AFRICA FETE
After a two-year hiatus due to a lack of funding, the ambitious Africa Fete tour returns with a mix of exciting new talent and seasoned if somewhat predictable stars. Mali’s Salif Keita headlines the four-act bill; he possesses a gorgeous, powerful voice, but his music has drifted unimaginatively toward Western pop flavors on his last few albums, the most recent of which was released three years ago. He’s nonetheless a reliable attraction. The other familiar face is even more mainstream; although the music of Papa Wemba, from the Democratic Republic of Congo (formerly Zaire), is rooted in bubbly soukous, his recent Molokai (Real World) makes plain that there isn’t much he won’t dabble in. Luckily he’s a first-class entertainer, and his soulful voice redeems what might otherwise sound like watered-down dilettantism. Senegal’s Cheikh Lo is one of the thrilling newcomers on the bill, and the music on his Youssou N’Dour-produced debut album, Ne La Thiass (World Circuit/Nonesuch), reveals some pleasingly familiar flavors. Breezy Latin rhythms prevail throughout its sumptuous blend of acoustic and electric instruments, providing a nice contrast to the record’s more herky-jerky West African figures. Lo’s Islamic-tinged singing doesn’t reach for the heights, like that of fellow countrymen N’Dour and Baaba Maal, but instead subtly and perfectly mirrors the hypnotic grooves sculpted by his musicians–some of whom are from N’Dour’s band, Super Etoile. Somalian expatriate Maryam Mursal sings as a member of the traditional group Waaberi on its album New Dawn; there’s a restrained sophistication in the melodies plucked on the oud, and a North African flavor to the whole that’s unusual in a recording from Somalia–but the spare vocals moan with unaffected urgency.
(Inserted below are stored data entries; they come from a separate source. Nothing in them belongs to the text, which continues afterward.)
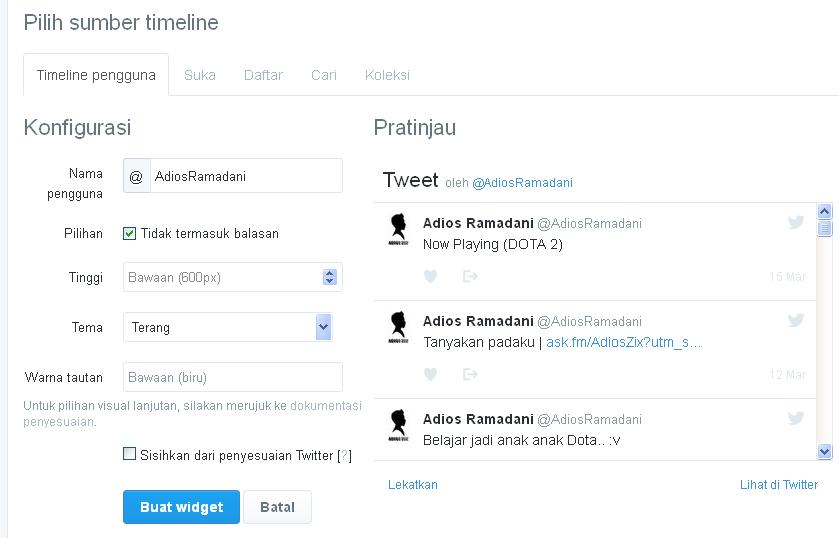Open the Koleksi tab
This screenshot has width=839, height=538.
pyautogui.click(x=387, y=75)
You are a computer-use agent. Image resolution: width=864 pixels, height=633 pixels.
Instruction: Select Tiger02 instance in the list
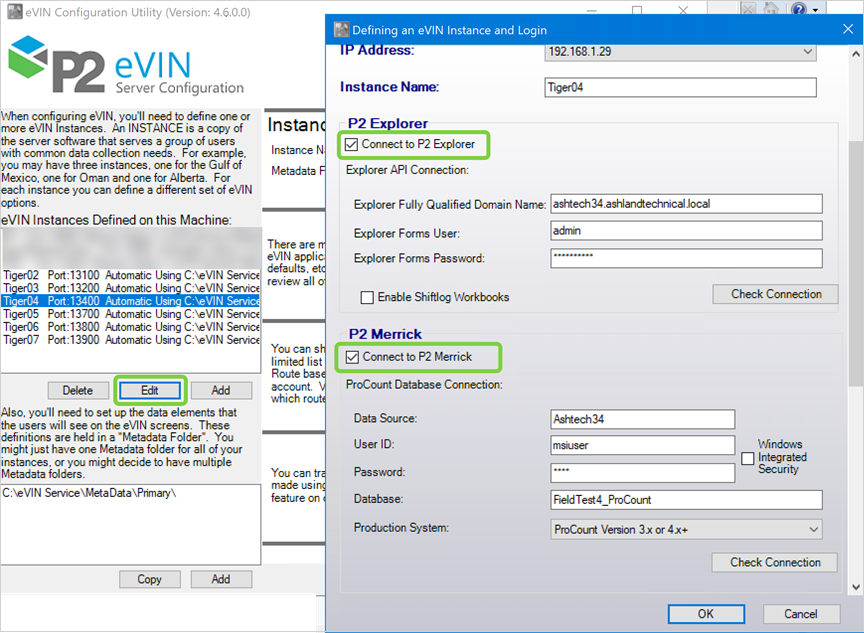click(130, 275)
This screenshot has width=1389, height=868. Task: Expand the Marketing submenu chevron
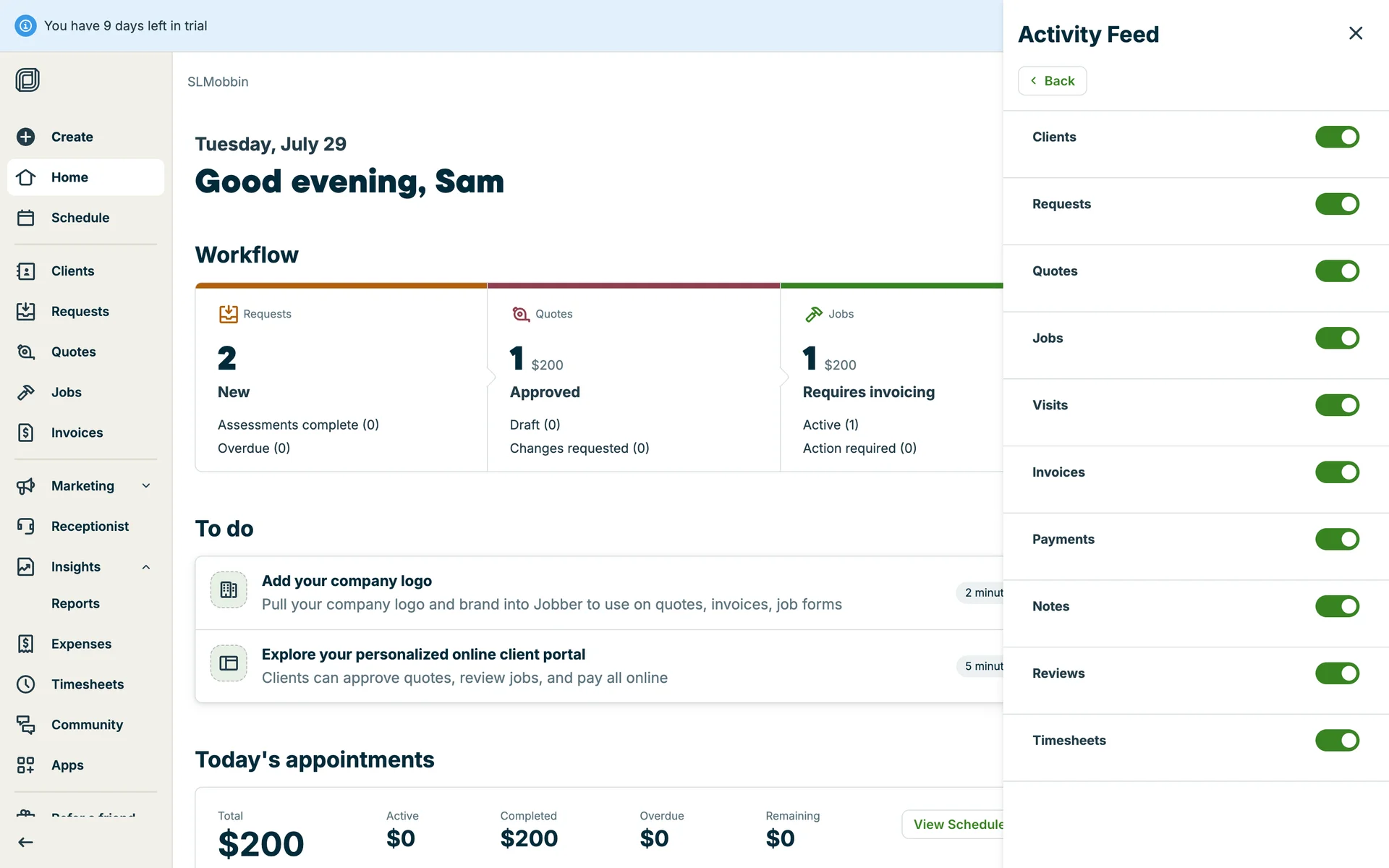point(146,486)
Her magnificent solo debut, The Journey (both are on Real World), uses a boldly global musical amalgam–from hard funk to Yma Sumac horn samples–to frame her earthy, authoritative wail. Mursal is a survivor–she walked out of Mogadishu with her children during the height of Somalia’s civil war, passing through Kenya and Ethiopia on foot before traveling to Denmark, where producer Soren Kjaer Jensen, who would eventually work with her on The Journey, found her in a refugee camp–and as fine as the other performers are, only Mursal can claim this kind of experience behind the passion of her work. Wednesday, 9 PM, House of Blues, 329 N. Dearborn; 312-527-2583 or 312-923-2000. PETER MARGASAK
Art accompanying story in printed newspaper (not available in this archive): Maryam Mursal photo by Stepehn Lowell-Davis; Cheikh Lo phogo by Galilea Nin.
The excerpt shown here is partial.